# BBC Developing a Live Action Discworld series



## Vince W (Mar 1, 2018)

First _Good Omens_ and now this!

Terry Pratchett’s ‘Discworld’ Set For TV Adaptation With BBC Studios & Narrativia


----------



## Lucien21 (Mar 1, 2018)

Havn't they done a bunch already?

Sky did 2 or 3 of them.


----------



## Vince W (Mar 1, 2018)

There have been three. _The Colour of Magic, Hogfather,  _and _Going Postal_.


----------



## reiver33 (Mar 1, 2018)

Were they the ones with David Jason as Rincewind? I didn't watch them on principle, as he was way WAY too old for the role.


----------



## Vince W (Mar 1, 2018)

He was Albert in Hogfather and Rincewind in The Colour of Magic. And yes he was _far_ too old for Rincewind.


----------



## Penny (Mar 5, 2018)

Id say he was defs too old to play Rincewind but he had the right character if it had been one of the later rincewind books.

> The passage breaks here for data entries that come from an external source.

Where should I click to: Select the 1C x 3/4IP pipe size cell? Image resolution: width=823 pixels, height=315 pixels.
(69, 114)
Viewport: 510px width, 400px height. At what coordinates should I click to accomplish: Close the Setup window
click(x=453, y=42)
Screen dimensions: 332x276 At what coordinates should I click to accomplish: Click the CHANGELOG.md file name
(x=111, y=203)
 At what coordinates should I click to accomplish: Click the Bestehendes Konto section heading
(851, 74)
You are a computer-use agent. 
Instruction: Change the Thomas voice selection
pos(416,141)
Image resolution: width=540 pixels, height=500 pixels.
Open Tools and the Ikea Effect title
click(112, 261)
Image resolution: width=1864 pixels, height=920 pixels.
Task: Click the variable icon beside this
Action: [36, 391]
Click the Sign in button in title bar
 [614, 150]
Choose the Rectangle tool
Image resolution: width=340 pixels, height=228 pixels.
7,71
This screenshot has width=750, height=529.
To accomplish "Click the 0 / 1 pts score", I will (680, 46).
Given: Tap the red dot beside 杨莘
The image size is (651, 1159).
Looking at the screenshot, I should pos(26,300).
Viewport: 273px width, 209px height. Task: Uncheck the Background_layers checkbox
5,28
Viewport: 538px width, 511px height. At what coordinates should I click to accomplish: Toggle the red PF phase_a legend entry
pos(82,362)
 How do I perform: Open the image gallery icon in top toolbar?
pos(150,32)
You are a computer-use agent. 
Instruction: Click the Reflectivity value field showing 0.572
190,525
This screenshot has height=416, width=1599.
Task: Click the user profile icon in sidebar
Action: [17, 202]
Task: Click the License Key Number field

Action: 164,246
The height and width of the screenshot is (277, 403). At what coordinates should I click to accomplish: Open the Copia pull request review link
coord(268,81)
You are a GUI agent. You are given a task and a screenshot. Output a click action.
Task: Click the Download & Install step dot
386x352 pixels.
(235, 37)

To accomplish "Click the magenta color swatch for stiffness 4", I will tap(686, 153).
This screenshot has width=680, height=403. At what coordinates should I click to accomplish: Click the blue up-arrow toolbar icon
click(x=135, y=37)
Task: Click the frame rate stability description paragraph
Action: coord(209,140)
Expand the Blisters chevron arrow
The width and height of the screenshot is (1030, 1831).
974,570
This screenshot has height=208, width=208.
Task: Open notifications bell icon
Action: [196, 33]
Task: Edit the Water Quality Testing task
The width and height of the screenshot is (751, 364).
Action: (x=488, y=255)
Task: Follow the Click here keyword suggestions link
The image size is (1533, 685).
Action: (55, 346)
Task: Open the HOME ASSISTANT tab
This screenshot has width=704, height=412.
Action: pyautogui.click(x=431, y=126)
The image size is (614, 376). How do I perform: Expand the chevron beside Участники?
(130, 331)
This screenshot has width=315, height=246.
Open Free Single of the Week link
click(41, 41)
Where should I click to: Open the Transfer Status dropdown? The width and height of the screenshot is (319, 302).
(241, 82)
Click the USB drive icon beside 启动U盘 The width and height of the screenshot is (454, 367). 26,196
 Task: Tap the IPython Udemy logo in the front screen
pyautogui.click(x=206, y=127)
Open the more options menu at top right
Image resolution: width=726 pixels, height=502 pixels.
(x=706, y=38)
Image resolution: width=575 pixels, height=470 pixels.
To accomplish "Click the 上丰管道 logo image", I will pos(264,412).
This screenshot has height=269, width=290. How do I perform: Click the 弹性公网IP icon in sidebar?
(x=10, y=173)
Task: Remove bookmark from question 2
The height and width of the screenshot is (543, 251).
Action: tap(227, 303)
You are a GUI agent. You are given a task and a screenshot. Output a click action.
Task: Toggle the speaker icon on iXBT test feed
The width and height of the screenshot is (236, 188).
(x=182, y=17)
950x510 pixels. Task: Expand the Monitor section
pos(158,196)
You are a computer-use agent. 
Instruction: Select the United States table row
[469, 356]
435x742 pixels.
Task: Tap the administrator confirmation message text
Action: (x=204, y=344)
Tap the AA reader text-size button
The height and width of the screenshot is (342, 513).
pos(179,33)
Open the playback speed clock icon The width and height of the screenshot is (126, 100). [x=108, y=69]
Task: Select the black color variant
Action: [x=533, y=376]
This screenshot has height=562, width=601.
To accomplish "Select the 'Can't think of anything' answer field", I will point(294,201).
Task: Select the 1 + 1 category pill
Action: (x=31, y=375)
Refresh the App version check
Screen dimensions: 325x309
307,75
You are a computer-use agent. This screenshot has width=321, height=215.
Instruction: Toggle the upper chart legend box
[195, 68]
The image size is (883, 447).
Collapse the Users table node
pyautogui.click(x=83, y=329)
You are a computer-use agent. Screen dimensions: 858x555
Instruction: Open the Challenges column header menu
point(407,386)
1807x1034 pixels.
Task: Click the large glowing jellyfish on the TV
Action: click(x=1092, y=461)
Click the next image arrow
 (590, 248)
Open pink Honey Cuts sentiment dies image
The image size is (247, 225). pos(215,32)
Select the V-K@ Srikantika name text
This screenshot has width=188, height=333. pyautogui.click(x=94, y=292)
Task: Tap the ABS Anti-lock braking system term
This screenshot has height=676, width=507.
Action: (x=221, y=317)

liking that news about the series too, thx for the heads up


----------



## Kylara (Mar 5, 2018)

I've heard rumblings, so this seems good! 

Working title The Watch hints at Commander Vimes and Carrot?


----------



## Luiglin (Mar 5, 2018)

Either the Watch or the Witches. There's a whole discworld full of stuff they could do with them.


----------



## Narkalui (Mar 28, 2018)

The Watch has been in development by BBC for years and years now, I thought it had been canned...


----------